INSTRUCTIONS TO FOLLOW: Scan the data below and copy each line where "from" occurs.

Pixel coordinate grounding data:
______
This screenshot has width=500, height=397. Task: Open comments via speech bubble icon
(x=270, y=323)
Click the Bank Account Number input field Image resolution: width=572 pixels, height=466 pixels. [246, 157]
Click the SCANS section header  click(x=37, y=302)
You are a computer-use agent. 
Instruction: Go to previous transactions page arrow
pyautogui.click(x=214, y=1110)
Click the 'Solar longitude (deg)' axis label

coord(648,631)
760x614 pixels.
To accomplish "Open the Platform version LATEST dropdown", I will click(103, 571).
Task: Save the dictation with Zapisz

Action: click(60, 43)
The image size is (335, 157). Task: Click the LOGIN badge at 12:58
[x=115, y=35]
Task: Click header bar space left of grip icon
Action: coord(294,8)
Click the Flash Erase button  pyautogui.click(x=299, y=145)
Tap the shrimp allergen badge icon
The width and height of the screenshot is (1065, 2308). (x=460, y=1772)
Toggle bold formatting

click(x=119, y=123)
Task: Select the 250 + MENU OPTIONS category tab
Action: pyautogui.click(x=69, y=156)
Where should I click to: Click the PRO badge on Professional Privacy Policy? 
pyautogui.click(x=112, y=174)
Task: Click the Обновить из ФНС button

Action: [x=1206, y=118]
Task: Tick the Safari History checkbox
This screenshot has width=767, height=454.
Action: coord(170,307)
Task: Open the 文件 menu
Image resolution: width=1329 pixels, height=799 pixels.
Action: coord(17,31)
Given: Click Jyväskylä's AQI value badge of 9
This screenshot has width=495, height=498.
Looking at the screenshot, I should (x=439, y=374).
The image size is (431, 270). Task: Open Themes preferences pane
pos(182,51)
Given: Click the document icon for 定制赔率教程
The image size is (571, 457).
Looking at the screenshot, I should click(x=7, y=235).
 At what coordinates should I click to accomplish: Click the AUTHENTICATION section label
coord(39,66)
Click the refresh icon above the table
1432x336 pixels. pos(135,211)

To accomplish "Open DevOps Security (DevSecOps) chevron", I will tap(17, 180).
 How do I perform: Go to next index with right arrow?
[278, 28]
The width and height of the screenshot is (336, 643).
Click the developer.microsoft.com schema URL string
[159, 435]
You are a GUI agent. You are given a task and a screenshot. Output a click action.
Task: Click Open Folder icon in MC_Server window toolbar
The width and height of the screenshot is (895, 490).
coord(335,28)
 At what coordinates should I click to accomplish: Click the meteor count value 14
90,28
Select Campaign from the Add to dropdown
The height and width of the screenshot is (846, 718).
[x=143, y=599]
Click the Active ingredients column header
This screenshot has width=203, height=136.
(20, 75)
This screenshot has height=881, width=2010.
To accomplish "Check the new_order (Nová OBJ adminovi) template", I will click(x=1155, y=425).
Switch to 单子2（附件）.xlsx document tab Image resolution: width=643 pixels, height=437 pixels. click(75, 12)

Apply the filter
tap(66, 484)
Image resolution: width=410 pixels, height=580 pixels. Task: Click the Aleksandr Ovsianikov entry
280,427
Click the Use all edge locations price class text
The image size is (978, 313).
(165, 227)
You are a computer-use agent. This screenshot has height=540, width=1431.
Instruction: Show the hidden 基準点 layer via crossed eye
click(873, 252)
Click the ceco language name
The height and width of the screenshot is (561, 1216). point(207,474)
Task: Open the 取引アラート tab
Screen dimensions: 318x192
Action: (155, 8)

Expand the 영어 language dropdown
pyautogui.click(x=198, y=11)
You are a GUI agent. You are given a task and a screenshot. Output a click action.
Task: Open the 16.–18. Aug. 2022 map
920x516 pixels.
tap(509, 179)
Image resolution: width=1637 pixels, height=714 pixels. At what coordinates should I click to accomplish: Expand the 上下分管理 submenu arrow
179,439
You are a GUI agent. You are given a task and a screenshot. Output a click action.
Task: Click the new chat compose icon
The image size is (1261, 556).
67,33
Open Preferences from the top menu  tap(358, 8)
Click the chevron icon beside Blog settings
______
ANSWER BOX:
Select Campaign from the Add to dropdown
Open Preferences from the top menu  tap(358, 8)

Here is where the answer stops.